Tipsheet
What matters at India’s listed companies
Brief /Earnings / Media & Entertainment

Sun TV annual profit falls to ₹1,393.52 cr on one-off charges

Revenue grew 5.76% to ₹4,102.13 cr but PAT declined from ₹1,654.46 cr, hit by mark-to-market provisions and JV impairment.

1 earlier story on Sun TV Network Ltd.
Mkt cap₹19,180 cr
P/E13.76×
ROE14.62%
Debt / eq.0.00
Div yld2.57%
₹1,393.52 cr Profit after tax for FY26

What's new with Sun TV Network Ltd.

  • Annual PAT declined to ₹1,393.52 cr from ₹1,654.46 cr in FY25.
  • Revenue rose 5.76% to ₹4,102.13 cr for the full year.
  • Non-recurring items include mark-to-market provisions on mutual funds and impairment of a JV investment.

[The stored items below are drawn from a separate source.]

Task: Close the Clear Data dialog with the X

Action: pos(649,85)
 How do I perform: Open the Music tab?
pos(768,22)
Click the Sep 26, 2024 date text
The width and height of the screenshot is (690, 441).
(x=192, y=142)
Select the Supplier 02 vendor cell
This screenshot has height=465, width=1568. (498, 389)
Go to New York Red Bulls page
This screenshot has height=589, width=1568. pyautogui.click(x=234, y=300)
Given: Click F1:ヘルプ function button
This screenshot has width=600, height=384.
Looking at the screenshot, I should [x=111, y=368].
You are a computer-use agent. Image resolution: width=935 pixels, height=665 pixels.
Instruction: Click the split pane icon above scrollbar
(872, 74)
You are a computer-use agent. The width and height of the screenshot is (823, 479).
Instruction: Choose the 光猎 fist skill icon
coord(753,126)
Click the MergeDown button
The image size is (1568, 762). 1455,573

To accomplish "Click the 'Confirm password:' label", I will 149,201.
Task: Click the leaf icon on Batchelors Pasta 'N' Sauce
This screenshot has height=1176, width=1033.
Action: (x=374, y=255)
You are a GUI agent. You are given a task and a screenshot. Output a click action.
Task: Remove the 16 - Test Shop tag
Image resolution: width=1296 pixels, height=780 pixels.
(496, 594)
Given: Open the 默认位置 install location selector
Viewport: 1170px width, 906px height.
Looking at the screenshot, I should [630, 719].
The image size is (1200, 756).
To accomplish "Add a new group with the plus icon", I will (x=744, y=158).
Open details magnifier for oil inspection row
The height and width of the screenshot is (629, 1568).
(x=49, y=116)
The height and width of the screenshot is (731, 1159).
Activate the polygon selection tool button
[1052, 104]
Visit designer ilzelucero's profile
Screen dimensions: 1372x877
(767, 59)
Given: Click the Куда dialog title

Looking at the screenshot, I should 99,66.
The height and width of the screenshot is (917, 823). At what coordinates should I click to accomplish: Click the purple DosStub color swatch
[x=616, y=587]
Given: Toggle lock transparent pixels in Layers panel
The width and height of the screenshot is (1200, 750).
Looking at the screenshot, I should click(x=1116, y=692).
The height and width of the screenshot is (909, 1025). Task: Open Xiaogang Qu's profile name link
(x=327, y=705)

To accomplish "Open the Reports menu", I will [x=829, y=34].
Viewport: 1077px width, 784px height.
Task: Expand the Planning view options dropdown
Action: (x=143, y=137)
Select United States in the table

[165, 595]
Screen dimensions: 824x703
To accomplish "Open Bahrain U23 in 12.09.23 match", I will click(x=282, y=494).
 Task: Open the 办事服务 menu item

Why this matters for Sun TV Network Ltd.

The profit drop is entirely due to one-off charges, suggesting the underlying business may be stable. But with no forward guidance, the filing offers little for investors seeking new signals.

What we're watching

  • Whether the non-recurring charges reverse in Q1 FY27.
  • Any future commentary on ad revenue or OTT growth.

The full read

Sun TV Network's audited annual results show a familiar pattern: top-line growth offset by one-off charges that drag down profit. Full-year revenue rose 5.76% to ₹4,102.13 crore, but PAT fell from ₹1,654.46 crore to ₹1,393.52 crore, hit by mark-to-market provisions on mutual funds and impairment of a joint-venture investment. The fourth quarter alone also saw a year-on-year decline in both revenue and profit. The non-recurring nature of the charges means the underlying business may be stable, but the filing is a purely backward-looking disclosure. No surprises, no guidance, no tradeable news — just a routine annual check-in for a mid-cap media company.

Mentioned: Sun TV Network · ₹4,102.13 cr revenue · ₹1,393.52 cr PAT
Primary source BSE · NSE · Tijori

Our reading of the company's own disclosure. Always confirm against the original source.